───── Available data ─────

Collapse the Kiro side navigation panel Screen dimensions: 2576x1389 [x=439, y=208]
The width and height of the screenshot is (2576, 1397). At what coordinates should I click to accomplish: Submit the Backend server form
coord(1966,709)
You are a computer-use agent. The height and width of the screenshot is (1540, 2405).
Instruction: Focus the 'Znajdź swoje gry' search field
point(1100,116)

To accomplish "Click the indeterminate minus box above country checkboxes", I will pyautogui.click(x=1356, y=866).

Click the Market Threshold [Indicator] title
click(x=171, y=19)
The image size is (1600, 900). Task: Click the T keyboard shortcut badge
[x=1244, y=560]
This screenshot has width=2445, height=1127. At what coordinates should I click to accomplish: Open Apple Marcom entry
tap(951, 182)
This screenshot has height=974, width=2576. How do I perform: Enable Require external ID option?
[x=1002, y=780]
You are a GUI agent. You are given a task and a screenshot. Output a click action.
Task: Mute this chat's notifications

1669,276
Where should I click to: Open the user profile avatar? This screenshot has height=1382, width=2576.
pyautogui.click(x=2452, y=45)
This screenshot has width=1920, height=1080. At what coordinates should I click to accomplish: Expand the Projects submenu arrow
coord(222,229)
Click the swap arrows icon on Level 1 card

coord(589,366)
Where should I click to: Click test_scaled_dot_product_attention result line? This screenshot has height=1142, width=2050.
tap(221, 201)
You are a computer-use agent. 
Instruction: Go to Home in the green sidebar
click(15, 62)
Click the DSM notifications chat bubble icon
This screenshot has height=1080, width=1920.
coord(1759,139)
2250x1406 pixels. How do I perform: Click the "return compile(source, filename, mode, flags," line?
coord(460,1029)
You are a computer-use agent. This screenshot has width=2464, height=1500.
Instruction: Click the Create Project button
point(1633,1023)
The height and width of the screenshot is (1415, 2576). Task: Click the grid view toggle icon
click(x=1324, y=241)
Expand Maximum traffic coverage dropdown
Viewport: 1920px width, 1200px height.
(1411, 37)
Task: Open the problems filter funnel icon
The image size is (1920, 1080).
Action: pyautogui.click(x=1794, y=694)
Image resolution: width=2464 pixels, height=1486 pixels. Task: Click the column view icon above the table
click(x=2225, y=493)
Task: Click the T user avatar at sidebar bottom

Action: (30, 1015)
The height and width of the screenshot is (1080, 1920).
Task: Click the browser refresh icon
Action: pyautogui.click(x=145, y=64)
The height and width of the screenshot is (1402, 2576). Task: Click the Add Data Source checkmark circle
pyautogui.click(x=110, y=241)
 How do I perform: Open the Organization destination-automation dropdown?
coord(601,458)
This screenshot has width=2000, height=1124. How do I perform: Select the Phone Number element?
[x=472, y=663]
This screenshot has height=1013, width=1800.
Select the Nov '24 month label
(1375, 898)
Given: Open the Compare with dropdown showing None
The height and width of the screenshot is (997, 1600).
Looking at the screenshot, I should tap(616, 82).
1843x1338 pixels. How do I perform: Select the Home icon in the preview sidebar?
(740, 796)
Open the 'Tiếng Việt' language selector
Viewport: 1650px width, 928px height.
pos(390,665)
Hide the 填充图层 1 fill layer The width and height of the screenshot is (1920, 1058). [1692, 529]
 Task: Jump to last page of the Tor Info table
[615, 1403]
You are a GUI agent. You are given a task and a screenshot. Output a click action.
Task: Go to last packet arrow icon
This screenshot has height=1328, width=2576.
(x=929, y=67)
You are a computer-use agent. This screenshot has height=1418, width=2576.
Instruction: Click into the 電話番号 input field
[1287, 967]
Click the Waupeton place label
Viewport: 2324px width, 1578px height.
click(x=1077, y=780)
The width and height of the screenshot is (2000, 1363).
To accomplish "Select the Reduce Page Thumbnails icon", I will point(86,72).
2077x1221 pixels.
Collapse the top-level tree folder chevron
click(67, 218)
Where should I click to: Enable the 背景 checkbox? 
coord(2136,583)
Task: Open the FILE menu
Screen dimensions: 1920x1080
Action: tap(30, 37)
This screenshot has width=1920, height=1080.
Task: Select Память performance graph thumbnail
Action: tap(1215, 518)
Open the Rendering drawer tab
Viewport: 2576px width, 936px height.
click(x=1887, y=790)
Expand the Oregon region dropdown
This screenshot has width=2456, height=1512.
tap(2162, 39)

─────

■ **What you have to do**:
As listed above, the lines from the line with "This screenshot has height=1013, width=1800." to the line with "2077x1221 pixels." are to be echoed exactly, with both ends included and nothing added.

■ **Output of the task**:
This screenshot has height=1013, width=1800.
Select the Nov '24 month label
(1375, 898)
Given: Open the Compare with dropdown showing None
The height and width of the screenshot is (997, 1600).
Looking at the screenshot, I should tap(616, 82).
1843x1338 pixels. How do I perform: Select the Home icon in the preview sidebar?
(740, 796)
Open the 'Tiếng Việt' language selector
Viewport: 1650px width, 928px height.
pos(390,665)
Hide the 填充图层 1 fill layer The width and height of the screenshot is (1920, 1058). [1692, 529]
 Task: Jump to last page of the Tor Info table
[615, 1403]
You are a GUI agent. You are given a task and a screenshot. Output a click action.
Task: Go to last packet arrow icon
This screenshot has height=1328, width=2576.
(x=929, y=67)
You are a computer-use agent. This screenshot has height=1418, width=2576.
Instruction: Click into the 電話番号 input field
[1287, 967]
Click the Waupeton place label
Viewport: 2324px width, 1578px height.
click(x=1077, y=780)
The width and height of the screenshot is (2000, 1363).
To accomplish "Select the Reduce Page Thumbnails icon", I will point(86,72).
2077x1221 pixels.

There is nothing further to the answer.